Cardiovascular outcomes with sodium–glucose cotransporter-2 inhibitors in patients with type II diabetes mellitus: A meta-analysis of placebo-controlled randomized trials

• Published in: International journal of cardiology Vol. 228; pp. 352 - 358
• Main Authors: Saad, Marwan, Mahmoud, Ahmed N, Elgendy, Islam Y, Abuzaid, Ahmed, Barakat, Amr F, Elgendy, Akram Y, Al-Ani, Mohammad, Mentias, Amgad, Nairooz, Ramez, Bavry, Anthony A, Mukherjee, Debabrata
• Format: Journal Article
• Language: English
• Published: Netherlands Elsevier B.V 01.02.2017
• Subjects: Age Factors; Cardiovascular; Cardiovascular Diseases - drug therapy; Cardiovascular Diseases - epidemiology; Cardiovascular Diseases - prevention & control; Cardiovascular outcomes; Comorbidity; Diabetes mellitus; Diabetes Mellitus, Type 2 - diagnosis; Diabetes Mellitus, Type 2 - drug therapy; Diabetes Mellitus, Type 2 - epidemiology; Dose-Response Relationship, Drug; Drug Administration Schedule; Female; Humans; Hypoglycemic Agents - therapeutic use; Male; Meta-analysis; Mortality; Prognosis; Randomized Controlled Trials as Topic; Risk Assessment; Sex Factors; Sodium-Glucose Transporter 2 - antagonists & inhibitors; Sodium-Glucose Transporter 2 - therapeutic use; Sodium–glucose cotransporter-2 inhibitors; Survival Analysis; Treatment Outcome; meta-analysis; mortality; Sodium–Glucose Cotransporter-2 inhibitors; cardiovascular outcomes; Diabetes Mellitus; Cardiovascular outcomes; Sodium–glucose cotransporter-2 inhibitors; Diabetes mellitus; Mortality; Meta-analysis
• ISSN: 0167-5273; 1874-1754
• DOI: 10.1016/j.ijcard.2016.11.181

Abstract Background The impact of sodium–glucose cotransporter-2 (SGLT-2) inhibitors on cardiovascular outcomes in patients with type II diabetes mellitus (DM) is not well established. Methods We searched electronic databases from inception through July 2016 for randomized, placebo-controlled trials, involving SGLT-2 inhibitors. Fixed-effects summary odds ratios (OR) were constructed using Peto model. Results Eighty-one trials with a total of 37,195 patients were included. The mean follow-up was 89 weeks.
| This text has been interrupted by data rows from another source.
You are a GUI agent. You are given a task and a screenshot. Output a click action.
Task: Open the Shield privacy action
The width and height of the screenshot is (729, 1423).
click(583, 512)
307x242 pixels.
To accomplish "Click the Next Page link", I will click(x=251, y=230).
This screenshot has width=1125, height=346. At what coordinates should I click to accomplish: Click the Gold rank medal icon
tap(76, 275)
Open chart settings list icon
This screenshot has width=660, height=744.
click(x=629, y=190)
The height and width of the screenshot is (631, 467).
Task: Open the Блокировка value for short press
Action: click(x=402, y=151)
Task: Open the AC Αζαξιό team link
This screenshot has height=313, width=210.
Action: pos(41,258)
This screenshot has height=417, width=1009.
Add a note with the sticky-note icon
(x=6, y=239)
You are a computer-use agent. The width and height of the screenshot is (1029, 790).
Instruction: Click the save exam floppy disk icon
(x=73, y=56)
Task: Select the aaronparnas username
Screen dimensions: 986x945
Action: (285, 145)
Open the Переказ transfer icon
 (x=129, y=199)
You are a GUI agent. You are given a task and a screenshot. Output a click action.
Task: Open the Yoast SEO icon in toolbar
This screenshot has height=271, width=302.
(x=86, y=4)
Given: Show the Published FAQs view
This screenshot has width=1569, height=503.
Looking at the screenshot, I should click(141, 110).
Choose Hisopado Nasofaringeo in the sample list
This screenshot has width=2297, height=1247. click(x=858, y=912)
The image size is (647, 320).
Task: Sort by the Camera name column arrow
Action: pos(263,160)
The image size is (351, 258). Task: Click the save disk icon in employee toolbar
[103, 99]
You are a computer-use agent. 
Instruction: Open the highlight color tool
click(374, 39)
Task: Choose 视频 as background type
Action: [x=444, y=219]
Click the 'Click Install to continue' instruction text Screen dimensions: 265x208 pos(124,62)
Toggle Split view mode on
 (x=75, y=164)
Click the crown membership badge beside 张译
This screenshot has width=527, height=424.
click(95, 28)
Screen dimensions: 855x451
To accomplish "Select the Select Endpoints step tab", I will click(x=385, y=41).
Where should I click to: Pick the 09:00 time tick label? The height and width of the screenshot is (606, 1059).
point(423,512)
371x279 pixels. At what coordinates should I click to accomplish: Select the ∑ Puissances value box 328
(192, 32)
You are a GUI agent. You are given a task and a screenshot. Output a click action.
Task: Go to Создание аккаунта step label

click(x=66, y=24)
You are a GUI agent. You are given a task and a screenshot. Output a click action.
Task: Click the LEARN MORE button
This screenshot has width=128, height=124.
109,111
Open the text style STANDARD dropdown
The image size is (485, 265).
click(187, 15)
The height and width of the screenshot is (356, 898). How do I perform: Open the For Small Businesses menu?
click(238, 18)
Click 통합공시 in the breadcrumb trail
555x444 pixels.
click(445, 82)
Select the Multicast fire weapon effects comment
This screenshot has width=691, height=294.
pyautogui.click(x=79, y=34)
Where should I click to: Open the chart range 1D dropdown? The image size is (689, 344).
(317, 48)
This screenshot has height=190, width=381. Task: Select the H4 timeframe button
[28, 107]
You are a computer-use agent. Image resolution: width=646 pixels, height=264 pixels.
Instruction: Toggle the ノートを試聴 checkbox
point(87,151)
Compared with placebo, SGLT-2 inhibitors were associated with a lower risk of all-cause mortality (OR 0.72; 95% CI 0.59-0.86; P < 0.001), cardiovascular mortality (OR 0.67; 95% CI 0.53-0.84; P = 0.001), and heart failure (OR 0.67; 95% CI 0.51-0.87; P = 0.003), but a similar risk of myocardial infarction (OR 0.89; 95% CI 0.74-1.09; P = 0.29) and stroke/transient ischemic attack (OR 1.09; 95% CI 0.87-1.37; P = 0.47). The reduction in all-cause mortality was noticed with empagliflozin (OR 0.66; 95% CI 0.54-0.81; P < 0.001), but not with other SGLT-2 inhibitors (ORdapagliflozin 1.37; 95% CI 0.71-2.62; P = 0.35; ORcanagliflozin 0.82; 95% CI 0.41-1.68; P = 0.59; ORluseogliflozin 4.6; 95% CI 0.07-284.25; P = 0.47; and ORipragliflozin 4.73; 95% CI 0.08-283.14; P = 0.46) (Pinteraction = 0.19). Potential harm was observed with dapagliflozin on cardiovascular mortality (OR 2.15, 95% CI 0.92-5.04, P = 0.08). Conclusions In patients with type II DM, SGLT-2 inhibitors appeared to reduce both all-cause and cardiovascular mortality, primarily due to reduction in the risk of heart failure. The benefit was only seen with empagliflozin. There was suggestion of potential harm with dapagliflozin, thus future trials are needed to ascertain the cardiovascular safety of other agents in this class.